Tumors can re-seed themselves, study finds

WASHINGTON, (Reuters) – Tumors can not only spread  through the body by sending out tiny cells called seeds, but  they can re-seed themselves, researchers said in a report yesterday that may help explain why tumors grow back even after  they are removed.

They said their findings, published in the journal Cell,  may also help lead to the development of new drugs to stop the  process of cancer spread, or metastasis.

“Circulating tumor cells can also colonize their tumors of  origin, in a process that we call ‘tumor self-seeding’,” Joan  Massague of the Memorial Sloan-Kettering Cancer Center in New  York and colleagues wrote.

“Now we have found that tumors can recapture some of their  most delinquent children, enriching themselves with the most  aggressive metastatic cells, enabling them to grow faster and  more robustly,” Massague, a Howard Hughes Medical Institute  researcher, said in a statement.

“Now we are thinking that in some cases, maybe treatment  left inflamed tissue that had been a home for those cells that  escaped and were residing somewhere temporarily, perhaps in the  bone marrow,” he added.

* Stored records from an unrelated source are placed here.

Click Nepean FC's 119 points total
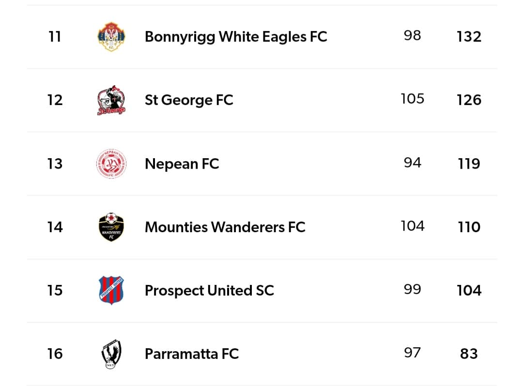Viewport: 523px width, 386px height. point(469,163)
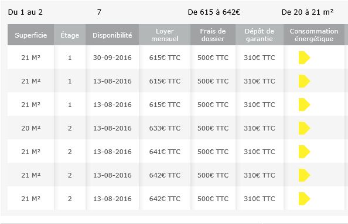Click the 'De 615 à 642€' summary
The image size is (348, 224).
tap(214, 12)
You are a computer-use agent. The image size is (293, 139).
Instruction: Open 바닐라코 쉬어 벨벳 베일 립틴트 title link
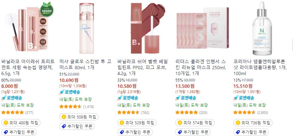(x=143, y=67)
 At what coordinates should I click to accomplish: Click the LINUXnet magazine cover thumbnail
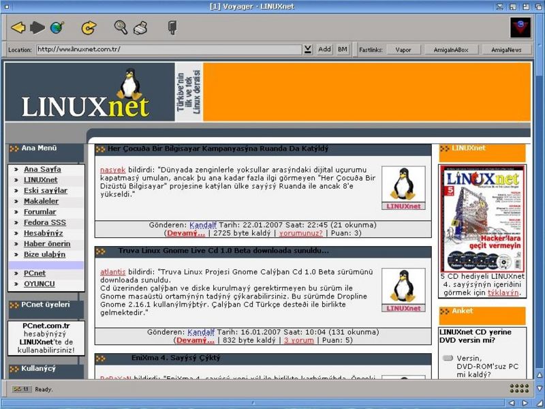click(x=482, y=218)
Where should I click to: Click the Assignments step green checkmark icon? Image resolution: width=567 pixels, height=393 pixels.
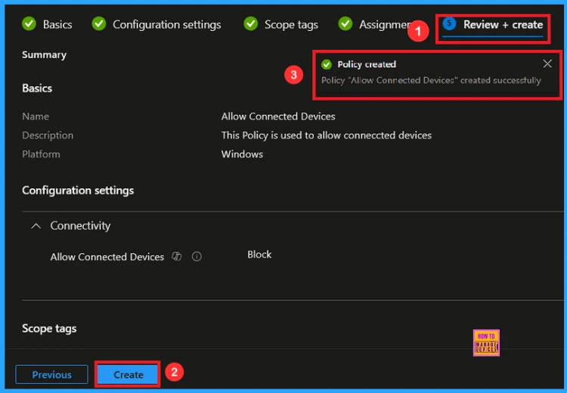click(x=345, y=24)
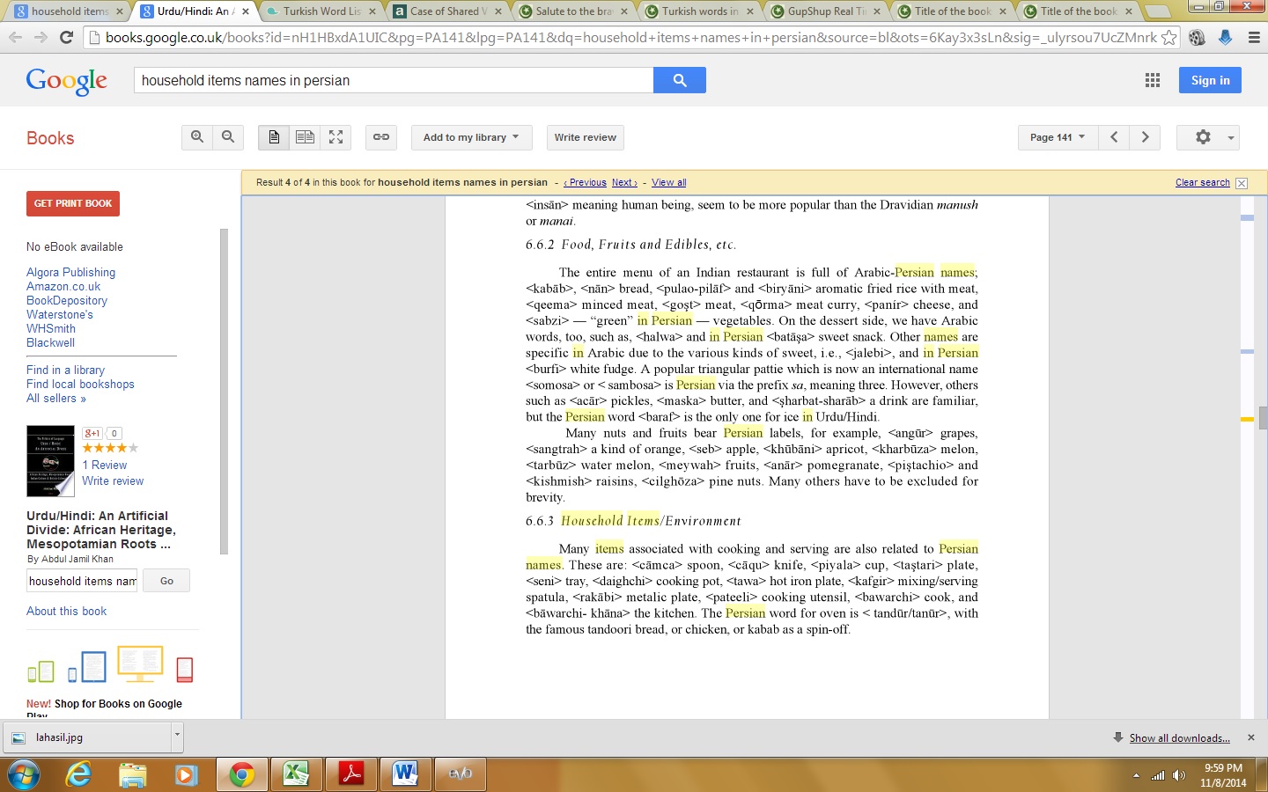Viewport: 1268px width, 792px height.
Task: Click the blue search button
Action: coord(679,80)
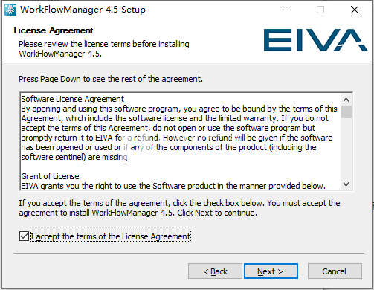The height and width of the screenshot is (290, 374).
Task: Click the 'License Agreement' page heading
Action: click(x=54, y=30)
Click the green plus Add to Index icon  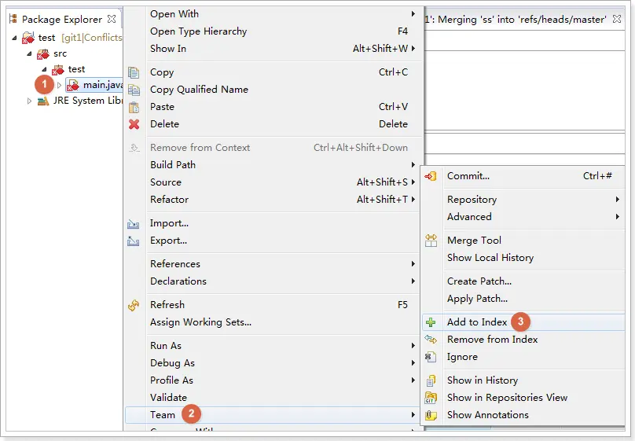point(431,322)
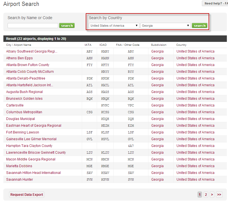
Task: Click the Request Data Export button
Action: pos(27,195)
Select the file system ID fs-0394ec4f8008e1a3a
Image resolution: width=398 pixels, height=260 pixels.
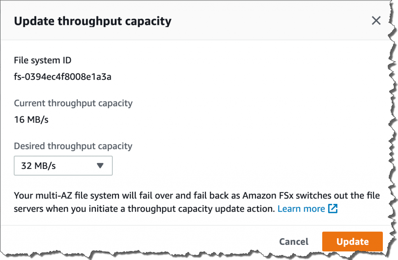[x=63, y=77]
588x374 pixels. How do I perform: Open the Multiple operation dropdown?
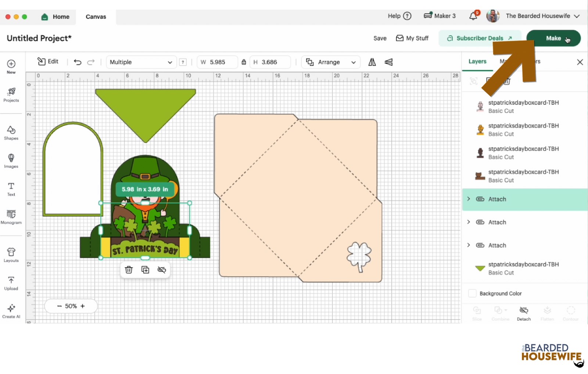(141, 62)
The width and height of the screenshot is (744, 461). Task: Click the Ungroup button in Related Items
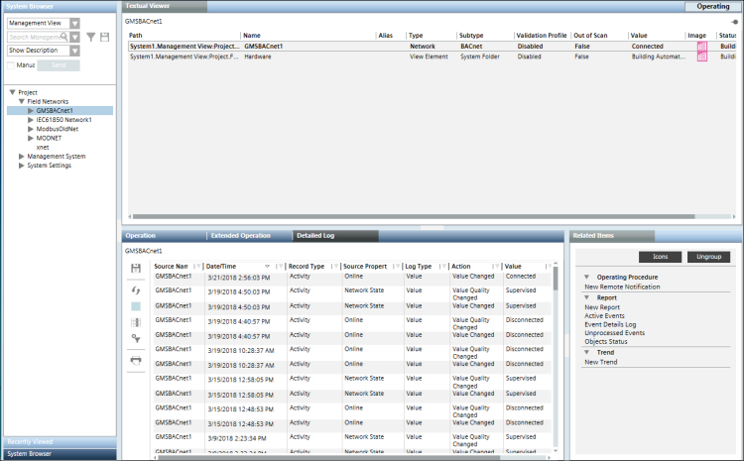[x=708, y=257]
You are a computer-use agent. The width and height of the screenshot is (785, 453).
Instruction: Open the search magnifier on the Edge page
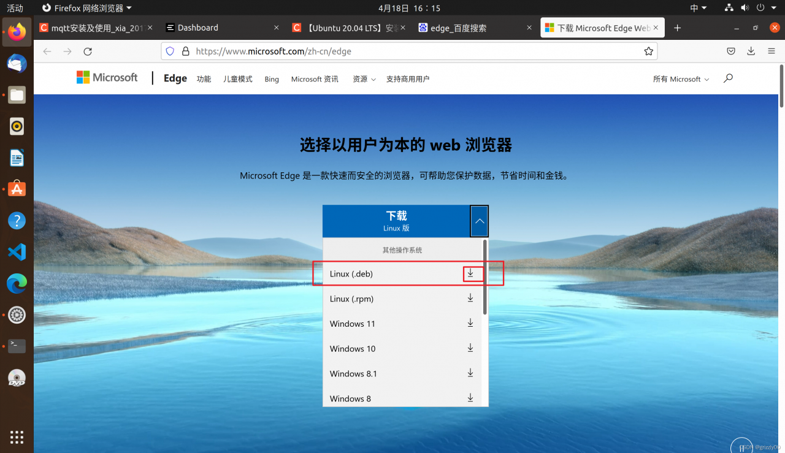click(x=727, y=78)
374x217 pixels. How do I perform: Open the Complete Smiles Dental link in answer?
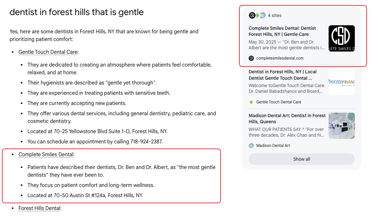[46, 155]
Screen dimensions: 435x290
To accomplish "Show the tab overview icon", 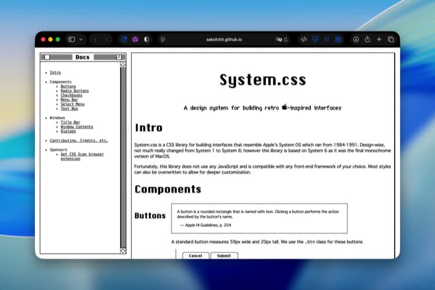I will pyautogui.click(x=391, y=39).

“They may have re-entered the circulation in the weeks and  months after surgery, and now, through the self-seeding  process, have homed in on this tissue and reproduced the  tumor.”

Massague’s team used mice, injecting them with human breast  cancer cells that had been genetically engineered with a  jellyfish protein to make them glow green under ultraviolet  light.

They tracked these cells as they spread through the bodies  of the mice.

Immune system signaling chemicals, including interleukin 6  and interleukin 8, appear to “call” the tumor cells home,  Massague’s team found.

Researchers are working on cancer vaccines that could  harness the immune system to attack cancer cells more  effectively.

This study suggests it might also be necessary to  tone down some aspects of the immune system.